- _What the exercise asks_
No pictures belong in the result; set down exactly the lines from the one containing "Image resolution: width=853" through the final line of the listing, and nothing more.

# # # #

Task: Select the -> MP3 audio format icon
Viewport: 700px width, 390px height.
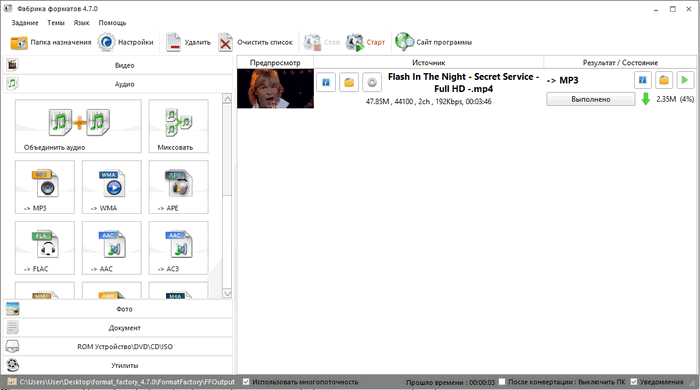Action: tap(45, 187)
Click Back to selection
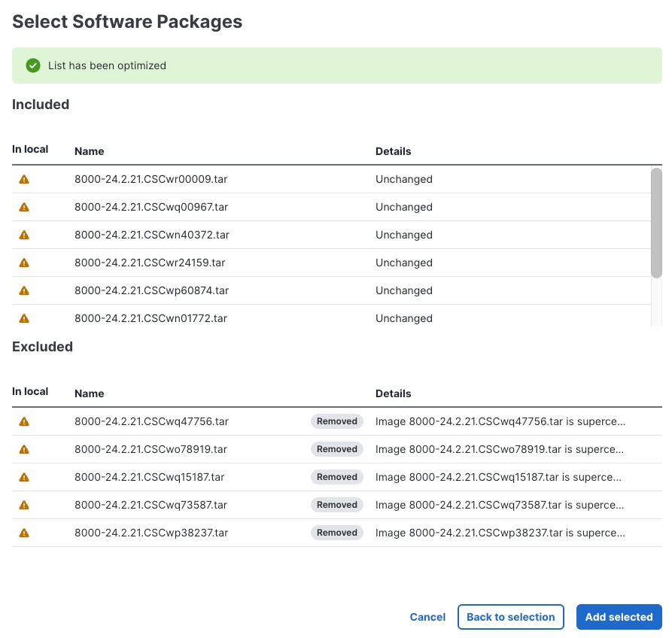The height and width of the screenshot is (638, 672). 511,617
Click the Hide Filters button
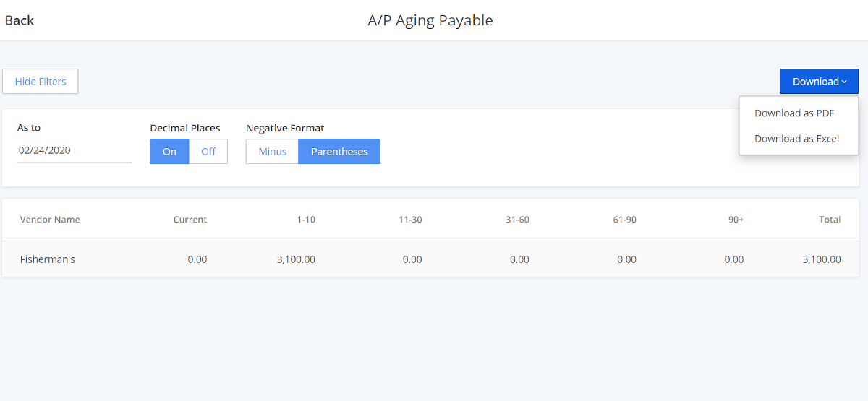The height and width of the screenshot is (401, 868). point(41,82)
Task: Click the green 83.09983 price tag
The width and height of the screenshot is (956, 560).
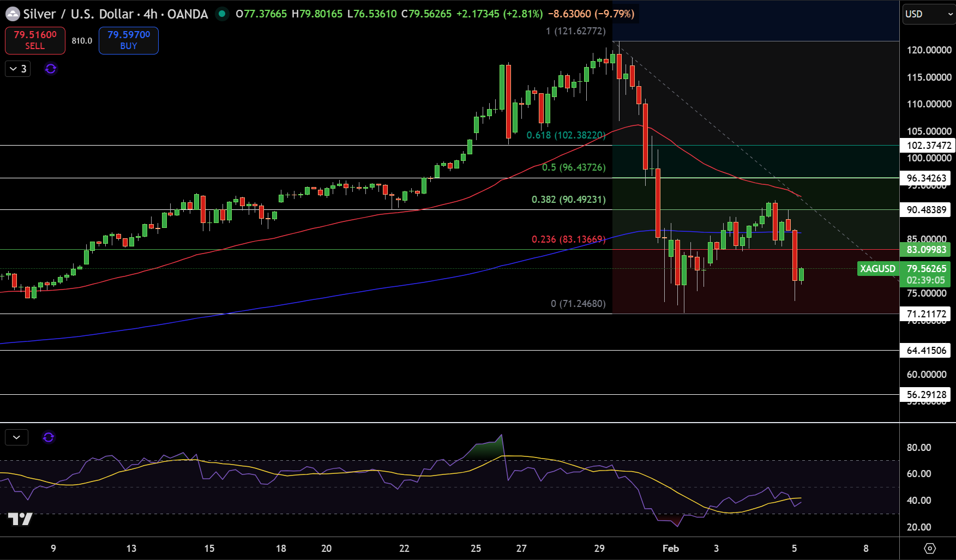Action: tap(926, 250)
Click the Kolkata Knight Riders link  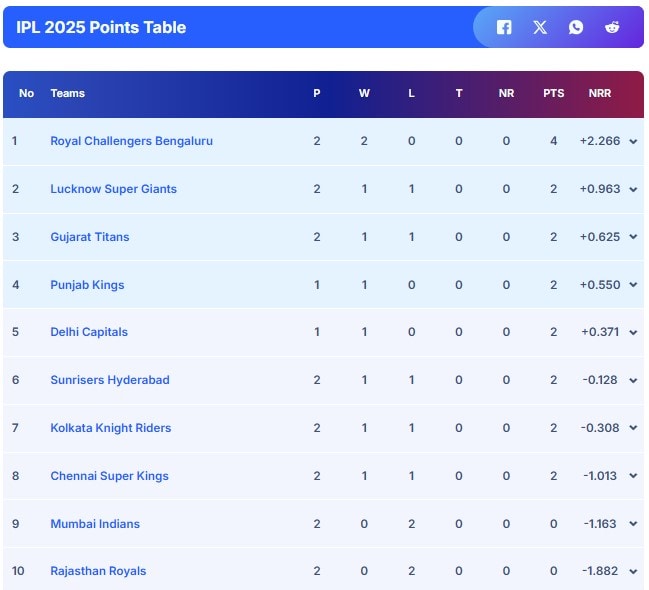[110, 428]
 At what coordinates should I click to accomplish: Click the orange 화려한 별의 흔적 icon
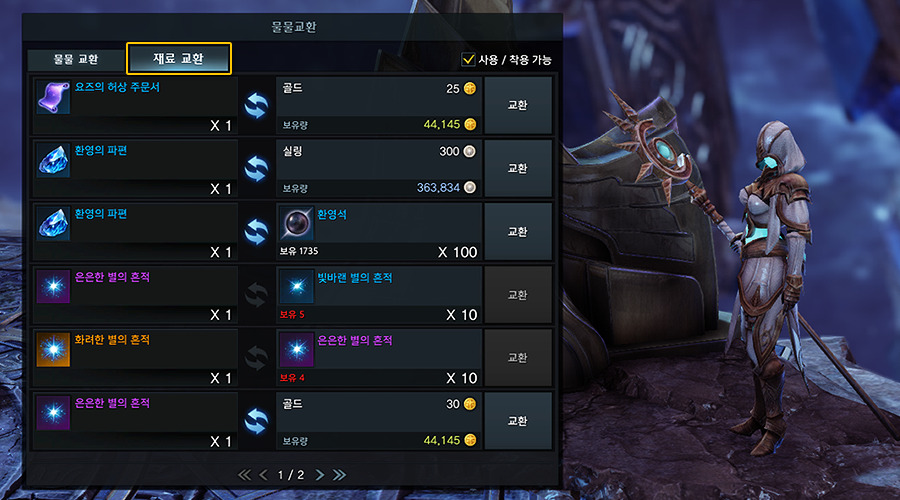pos(53,350)
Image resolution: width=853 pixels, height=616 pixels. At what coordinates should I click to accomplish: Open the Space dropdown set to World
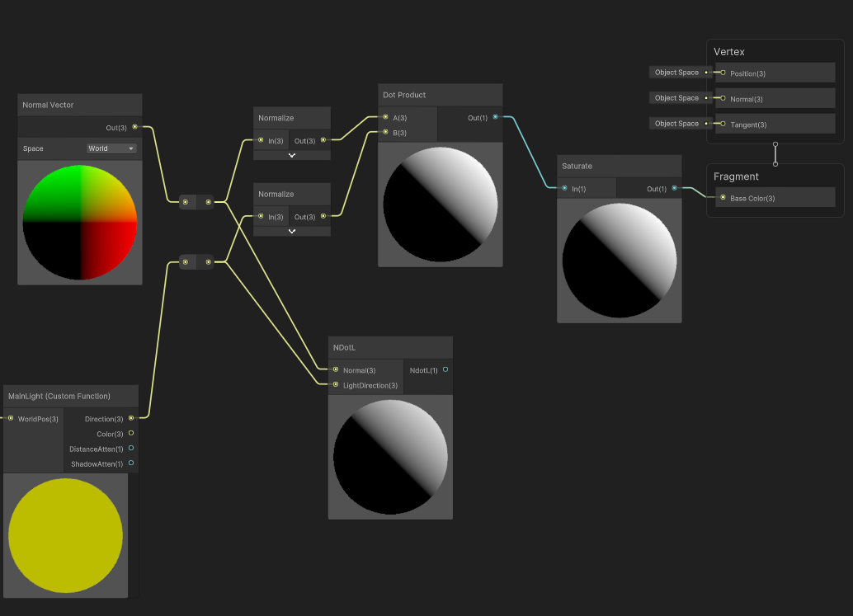click(112, 148)
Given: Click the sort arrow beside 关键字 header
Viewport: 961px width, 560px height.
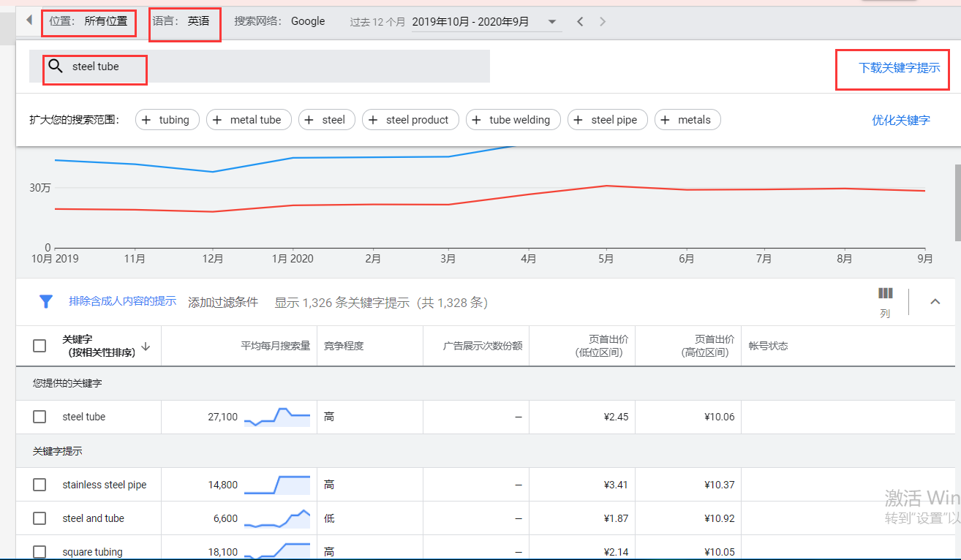Looking at the screenshot, I should (x=146, y=347).
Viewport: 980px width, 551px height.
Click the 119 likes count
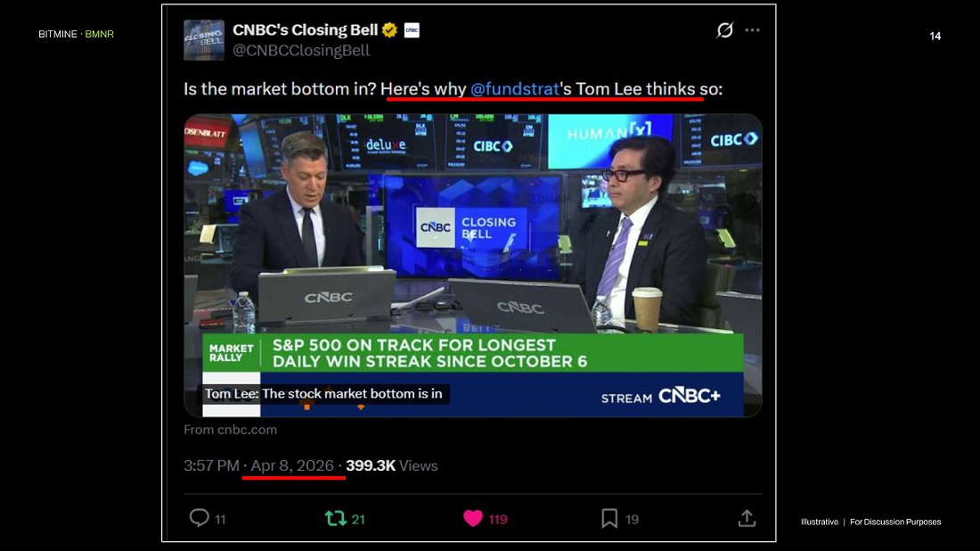[498, 519]
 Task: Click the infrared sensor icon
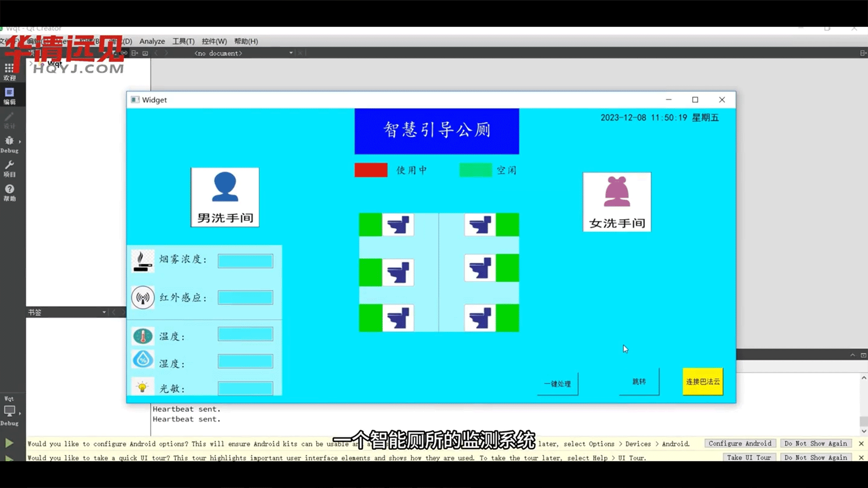[x=143, y=297]
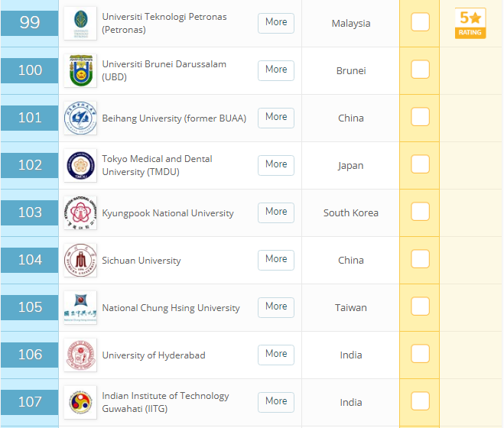Select the Tokyo Medical and Dental University logo
The height and width of the screenshot is (428, 504).
click(x=80, y=166)
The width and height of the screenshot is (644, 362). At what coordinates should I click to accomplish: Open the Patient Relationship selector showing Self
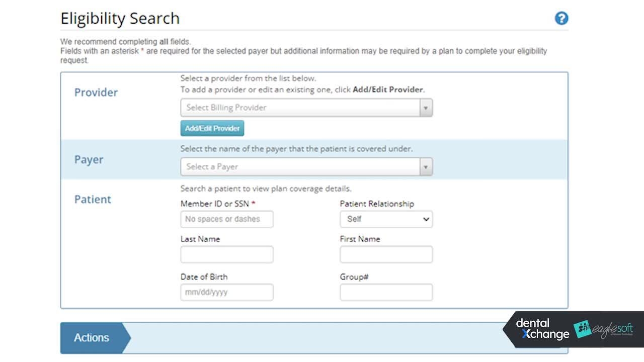[x=386, y=219]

# # # #

- _Response box_
Image resolution: width=853 pixels, height=616 pixels. At what coordinates should I click to accomplish: Open the Space dropdown set to World
click(112, 148)
Given: Click the sort arrow beside 关键字 header
Viewport: 961px width, 560px height.
Looking at the screenshot, I should (x=146, y=347).
Viewport: 980px width, 551px height.
Click the 119 likes count
[498, 519]
 Task: Click the infrared sensor icon
[x=143, y=297]
Select the Tokyo Medical and Dental University logo
The height and width of the screenshot is (428, 504).
click(x=80, y=166)
The width and height of the screenshot is (644, 362). At what coordinates should I click to accomplish: Open the Patient Relationship selector showing Self
[x=386, y=219]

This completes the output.